Par jugement en date du 25 octobre 2022, le tribunal de commerce de Chambéry ouvrait une procédure de sauvegarde, sans administrateur, à l'encontre de la société ADRG et désignait la société Bouvet et Guyonnet (SELARL) en qualité de mandataire judiciaire, avec une période d'observation au titre de la poursuite d'activité.
Par déclaration au greffe en date du 10 novembre 2022, la société ADRG interjetait appel de cette décision en toutes ses dispositions, hormis les dispositions constatant la nullité de l'acte d'huissier intitulé « itérative sommation » et délivré à la société ADRG le 28 novembre 2018 et qui déboutait chacune des parties de leur demande au titre des frais irrépétibles.
La Selarl Bouvet&Guyonnet intervenait volontairement à l'instance.

****************

**Consigne 1**.
Recopiez à l'identique les lignes des enregistrements situées entre celle qui contient « In order to click on x-tick-label: 60 » et celle qui contient « annotation-flag is located », ces deux lignes comprises.

**Enregistrements affichés**.
****************

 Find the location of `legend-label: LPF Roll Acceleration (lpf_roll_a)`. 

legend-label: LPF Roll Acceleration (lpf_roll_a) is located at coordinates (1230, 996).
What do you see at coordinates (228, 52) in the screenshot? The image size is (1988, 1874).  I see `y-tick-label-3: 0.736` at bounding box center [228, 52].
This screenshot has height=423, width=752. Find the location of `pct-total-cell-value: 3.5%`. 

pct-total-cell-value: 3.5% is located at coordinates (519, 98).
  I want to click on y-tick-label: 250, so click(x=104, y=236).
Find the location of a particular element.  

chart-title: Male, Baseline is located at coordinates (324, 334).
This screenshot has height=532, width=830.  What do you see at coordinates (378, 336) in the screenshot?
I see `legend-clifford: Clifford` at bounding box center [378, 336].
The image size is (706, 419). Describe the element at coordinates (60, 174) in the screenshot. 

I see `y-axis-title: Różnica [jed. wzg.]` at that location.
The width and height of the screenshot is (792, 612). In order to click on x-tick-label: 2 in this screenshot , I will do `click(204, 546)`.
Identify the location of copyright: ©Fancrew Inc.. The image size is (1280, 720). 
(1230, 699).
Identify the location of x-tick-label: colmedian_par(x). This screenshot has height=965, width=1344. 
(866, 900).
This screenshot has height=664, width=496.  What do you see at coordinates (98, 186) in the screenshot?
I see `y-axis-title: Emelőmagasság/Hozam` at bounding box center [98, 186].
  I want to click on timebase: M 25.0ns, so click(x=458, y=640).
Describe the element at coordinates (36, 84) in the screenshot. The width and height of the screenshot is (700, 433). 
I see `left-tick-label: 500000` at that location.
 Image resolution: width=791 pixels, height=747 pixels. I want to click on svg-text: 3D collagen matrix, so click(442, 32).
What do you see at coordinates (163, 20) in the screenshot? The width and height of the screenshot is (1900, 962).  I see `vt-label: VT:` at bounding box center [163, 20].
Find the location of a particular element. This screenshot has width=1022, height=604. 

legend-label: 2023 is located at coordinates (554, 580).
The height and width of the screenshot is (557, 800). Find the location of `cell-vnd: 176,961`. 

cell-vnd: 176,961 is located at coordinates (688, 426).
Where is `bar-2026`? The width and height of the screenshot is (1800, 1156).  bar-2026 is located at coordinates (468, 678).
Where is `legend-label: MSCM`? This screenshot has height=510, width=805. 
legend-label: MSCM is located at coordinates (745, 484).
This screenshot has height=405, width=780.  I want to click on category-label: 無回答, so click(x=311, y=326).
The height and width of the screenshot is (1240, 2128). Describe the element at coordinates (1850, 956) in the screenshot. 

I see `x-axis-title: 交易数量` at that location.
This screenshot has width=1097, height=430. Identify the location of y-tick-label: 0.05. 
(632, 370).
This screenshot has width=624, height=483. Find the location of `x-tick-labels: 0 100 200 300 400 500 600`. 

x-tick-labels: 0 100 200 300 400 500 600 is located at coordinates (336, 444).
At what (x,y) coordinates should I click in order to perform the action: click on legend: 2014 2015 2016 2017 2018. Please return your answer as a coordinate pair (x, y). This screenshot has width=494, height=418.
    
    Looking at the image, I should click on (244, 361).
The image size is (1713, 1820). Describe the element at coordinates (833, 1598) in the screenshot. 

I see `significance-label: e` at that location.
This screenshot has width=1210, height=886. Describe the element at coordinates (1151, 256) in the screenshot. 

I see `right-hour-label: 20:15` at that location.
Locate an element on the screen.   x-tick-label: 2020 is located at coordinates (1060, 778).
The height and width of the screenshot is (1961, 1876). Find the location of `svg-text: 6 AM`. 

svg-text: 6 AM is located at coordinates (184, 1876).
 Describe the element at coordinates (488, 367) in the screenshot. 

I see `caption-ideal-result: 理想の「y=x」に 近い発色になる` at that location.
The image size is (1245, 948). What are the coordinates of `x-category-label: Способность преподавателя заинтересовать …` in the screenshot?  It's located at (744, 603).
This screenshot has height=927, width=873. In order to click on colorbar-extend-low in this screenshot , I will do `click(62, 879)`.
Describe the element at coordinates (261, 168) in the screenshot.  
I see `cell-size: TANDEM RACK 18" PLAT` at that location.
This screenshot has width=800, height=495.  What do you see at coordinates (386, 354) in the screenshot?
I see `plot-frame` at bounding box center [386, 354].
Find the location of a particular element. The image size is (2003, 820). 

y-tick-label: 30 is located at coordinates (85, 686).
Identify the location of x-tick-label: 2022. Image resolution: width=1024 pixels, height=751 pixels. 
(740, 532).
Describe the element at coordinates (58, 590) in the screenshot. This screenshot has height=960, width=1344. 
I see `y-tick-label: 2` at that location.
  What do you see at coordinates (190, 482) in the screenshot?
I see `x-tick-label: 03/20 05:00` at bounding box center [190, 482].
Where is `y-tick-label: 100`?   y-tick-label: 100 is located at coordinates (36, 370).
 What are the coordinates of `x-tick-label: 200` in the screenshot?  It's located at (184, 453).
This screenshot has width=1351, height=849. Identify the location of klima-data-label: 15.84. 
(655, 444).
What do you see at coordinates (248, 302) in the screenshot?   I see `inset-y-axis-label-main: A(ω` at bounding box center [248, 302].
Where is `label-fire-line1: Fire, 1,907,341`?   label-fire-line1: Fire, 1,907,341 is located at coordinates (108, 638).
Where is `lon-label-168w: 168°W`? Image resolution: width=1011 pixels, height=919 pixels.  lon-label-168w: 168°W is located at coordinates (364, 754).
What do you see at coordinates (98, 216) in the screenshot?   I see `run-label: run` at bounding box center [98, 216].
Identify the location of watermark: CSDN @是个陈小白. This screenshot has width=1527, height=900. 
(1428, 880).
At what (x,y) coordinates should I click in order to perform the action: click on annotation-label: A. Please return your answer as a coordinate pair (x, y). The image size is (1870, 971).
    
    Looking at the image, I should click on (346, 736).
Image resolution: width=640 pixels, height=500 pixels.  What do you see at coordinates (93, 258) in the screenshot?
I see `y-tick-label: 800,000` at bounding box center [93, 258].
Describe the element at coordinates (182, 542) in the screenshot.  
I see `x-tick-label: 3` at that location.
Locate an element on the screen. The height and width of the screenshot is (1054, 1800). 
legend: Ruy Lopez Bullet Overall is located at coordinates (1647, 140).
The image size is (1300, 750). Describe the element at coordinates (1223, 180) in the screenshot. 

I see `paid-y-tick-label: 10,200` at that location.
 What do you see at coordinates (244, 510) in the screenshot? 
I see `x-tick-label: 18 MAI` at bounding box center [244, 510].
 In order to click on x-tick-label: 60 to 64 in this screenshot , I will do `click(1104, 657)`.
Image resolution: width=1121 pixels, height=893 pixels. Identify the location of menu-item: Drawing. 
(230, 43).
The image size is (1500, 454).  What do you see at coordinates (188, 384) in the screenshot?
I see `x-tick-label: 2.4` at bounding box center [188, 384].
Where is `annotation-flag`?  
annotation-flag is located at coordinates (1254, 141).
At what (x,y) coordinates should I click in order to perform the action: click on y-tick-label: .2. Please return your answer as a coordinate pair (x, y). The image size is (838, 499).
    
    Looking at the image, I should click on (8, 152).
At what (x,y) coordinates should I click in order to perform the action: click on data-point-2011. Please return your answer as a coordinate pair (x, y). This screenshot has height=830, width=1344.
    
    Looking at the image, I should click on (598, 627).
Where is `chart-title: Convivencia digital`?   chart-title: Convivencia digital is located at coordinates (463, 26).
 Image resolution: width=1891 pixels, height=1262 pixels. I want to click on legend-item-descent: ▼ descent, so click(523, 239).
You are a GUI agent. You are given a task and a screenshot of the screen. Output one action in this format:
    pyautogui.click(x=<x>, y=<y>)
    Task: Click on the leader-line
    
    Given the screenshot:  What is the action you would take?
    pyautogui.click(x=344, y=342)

****************

**Consigne 2**.
Les affirmations suivantes concordent-elles avec le texte fourni ? Pour chacune, répondez par oui ou par non en citant mot pour mot les termes décisifs du texte.
(a) Le tribunal de commerce de Chambéry a ouvert la procédure de sauvegarde en désignant un administrateur.
(b) La société ADRG a interjeté appel par déclaration au greffe du 10 novembre 2022.
(c) La Selarl Bouvet&Guyonnet est intervenue volontairement à l'instance.

**Réponse attendue 1**.
 In order to click on x-tick-label: 60 to 64 in this screenshot , I will do `click(1104, 657)`.
Image resolution: width=1121 pixels, height=893 pixels. Identify the location of menu-item: Drawing. 
(230, 43).
The image size is (1500, 454).  What do you see at coordinates (188, 384) in the screenshot?
I see `x-tick-label: 2.4` at bounding box center [188, 384].
Where is `annotation-flag`?  
annotation-flag is located at coordinates (1254, 141).

**Réponse attendue 2**.
(a) Non : « ouvrait une procédure de sauvegarde, sans administrateur »
(b) Oui : « Par déclaration au greffe en date du 10 novembre 2022, la société ADRG interjetait appel de cette décision »
(c) Oui : « La Selarl Bouvet&Guyonnet intervenait volontairement à l'instance. »